TASK BRIEF: The entries that follow must be given again exactly, with no pictures kept.

[Pixel coordinate grounding data]
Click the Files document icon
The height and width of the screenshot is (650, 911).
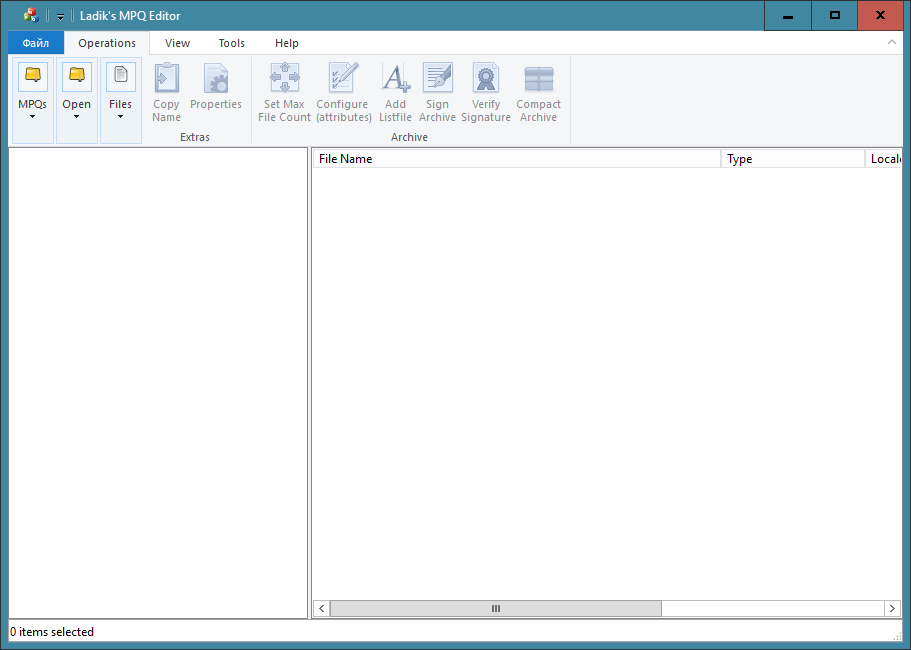(x=120, y=77)
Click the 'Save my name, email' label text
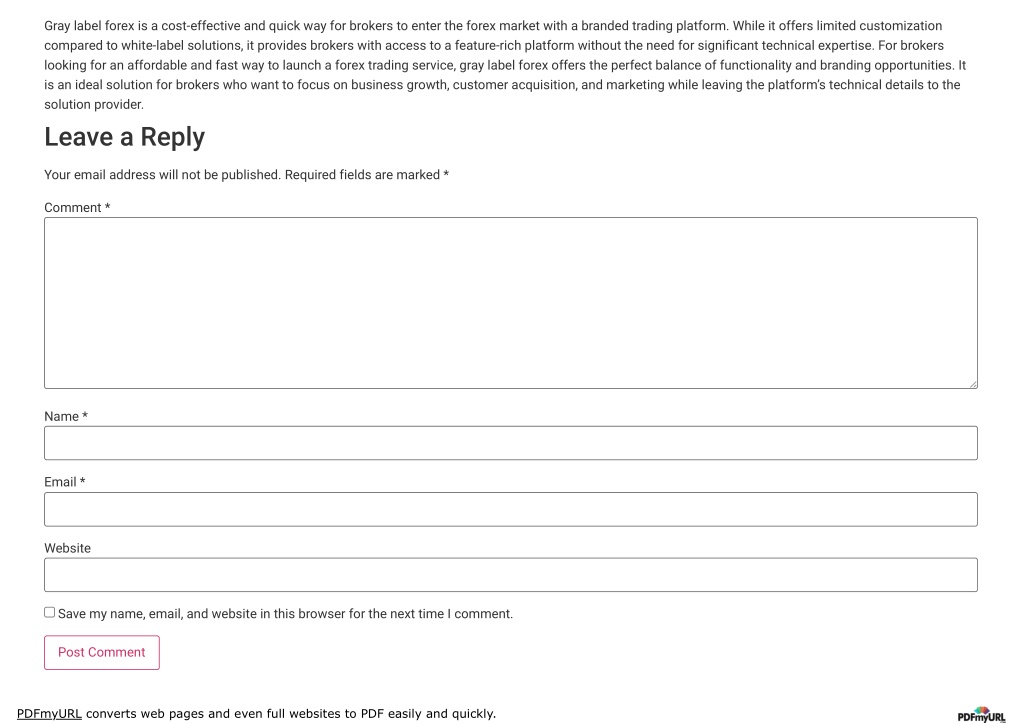This screenshot has width=1023, height=723. (285, 614)
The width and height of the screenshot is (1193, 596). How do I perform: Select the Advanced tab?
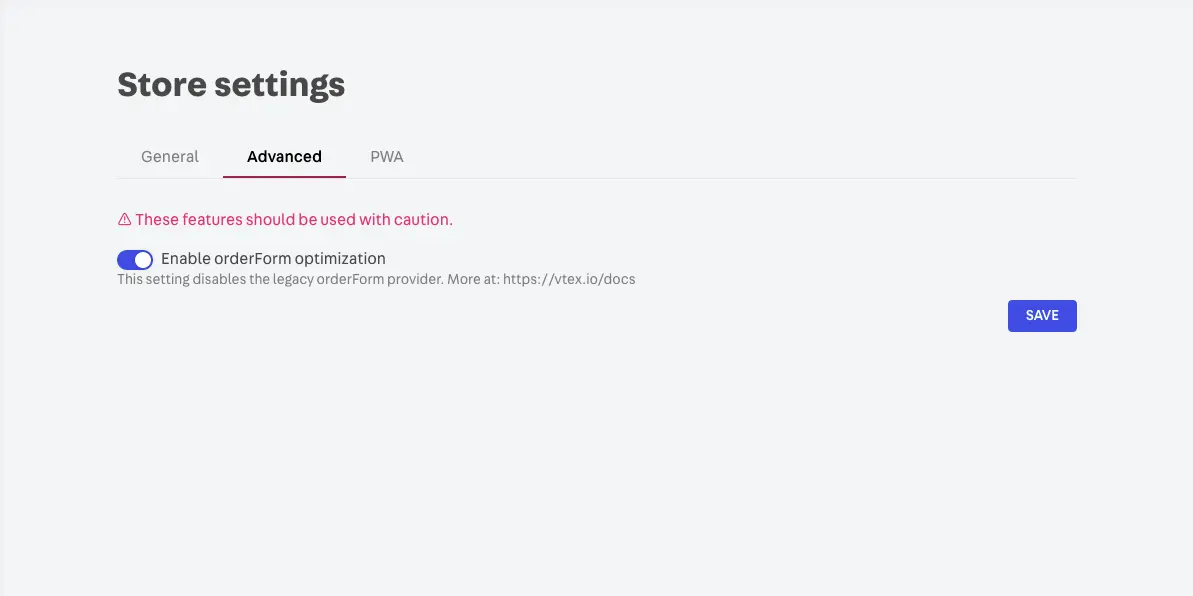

RESPONSE AREA:
Click the Files document icon
The height and width of the screenshot is (650, 911).
(x=120, y=77)
Click the 'Save my name, email' label text
This screenshot has width=1023, height=723. (285, 614)
The width and height of the screenshot is (1193, 596). How do I perform: Select the Advanced tab?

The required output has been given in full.